__ACTIVITY__.
Lines from the line with "Open the JMS" to the line with "Given: Open the File menu" in the entries below, and only those, must be output exactly, with both ends included.

RAW DATA: Begin

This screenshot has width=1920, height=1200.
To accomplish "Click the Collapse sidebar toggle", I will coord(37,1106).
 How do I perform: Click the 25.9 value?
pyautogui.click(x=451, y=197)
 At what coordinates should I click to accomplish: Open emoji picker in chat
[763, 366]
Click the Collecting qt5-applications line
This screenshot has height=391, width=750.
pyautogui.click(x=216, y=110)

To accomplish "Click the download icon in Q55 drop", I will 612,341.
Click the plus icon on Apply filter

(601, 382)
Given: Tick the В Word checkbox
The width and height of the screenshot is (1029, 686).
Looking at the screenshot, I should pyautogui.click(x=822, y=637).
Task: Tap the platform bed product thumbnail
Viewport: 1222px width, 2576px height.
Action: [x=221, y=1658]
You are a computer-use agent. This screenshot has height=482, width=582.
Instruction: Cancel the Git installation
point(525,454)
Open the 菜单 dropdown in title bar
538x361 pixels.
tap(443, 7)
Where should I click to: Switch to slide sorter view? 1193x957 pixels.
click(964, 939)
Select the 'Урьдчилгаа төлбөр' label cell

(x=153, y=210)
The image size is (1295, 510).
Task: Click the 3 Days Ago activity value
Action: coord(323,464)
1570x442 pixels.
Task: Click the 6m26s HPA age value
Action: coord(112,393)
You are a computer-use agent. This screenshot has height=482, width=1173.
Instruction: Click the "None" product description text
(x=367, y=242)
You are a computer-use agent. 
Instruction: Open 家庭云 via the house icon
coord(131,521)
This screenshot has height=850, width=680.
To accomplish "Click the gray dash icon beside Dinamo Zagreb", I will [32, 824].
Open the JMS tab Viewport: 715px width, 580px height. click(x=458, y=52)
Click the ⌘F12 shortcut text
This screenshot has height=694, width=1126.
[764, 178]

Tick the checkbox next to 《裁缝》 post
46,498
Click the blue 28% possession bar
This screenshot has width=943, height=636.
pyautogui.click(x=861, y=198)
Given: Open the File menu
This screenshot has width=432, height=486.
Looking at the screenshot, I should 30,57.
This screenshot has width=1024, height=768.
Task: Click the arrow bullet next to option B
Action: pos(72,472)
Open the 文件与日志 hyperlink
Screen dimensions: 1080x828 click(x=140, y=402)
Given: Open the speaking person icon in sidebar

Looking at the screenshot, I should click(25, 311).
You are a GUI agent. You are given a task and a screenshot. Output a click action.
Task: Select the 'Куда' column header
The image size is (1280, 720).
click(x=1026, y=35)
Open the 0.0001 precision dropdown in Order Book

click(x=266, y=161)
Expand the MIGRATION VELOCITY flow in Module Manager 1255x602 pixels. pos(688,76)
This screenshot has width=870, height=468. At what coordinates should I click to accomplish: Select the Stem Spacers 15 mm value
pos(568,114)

RAW DATA: End

__ANSWER BOX__.
Open the JMS tab Viewport: 715px width, 580px height. click(x=458, y=52)
Click the ⌘F12 shortcut text
This screenshot has height=694, width=1126.
[764, 178]

Tick the checkbox next to 《裁缝》 post
46,498
Click the blue 28% possession bar
This screenshot has width=943, height=636.
pyautogui.click(x=861, y=198)
Given: Open the File menu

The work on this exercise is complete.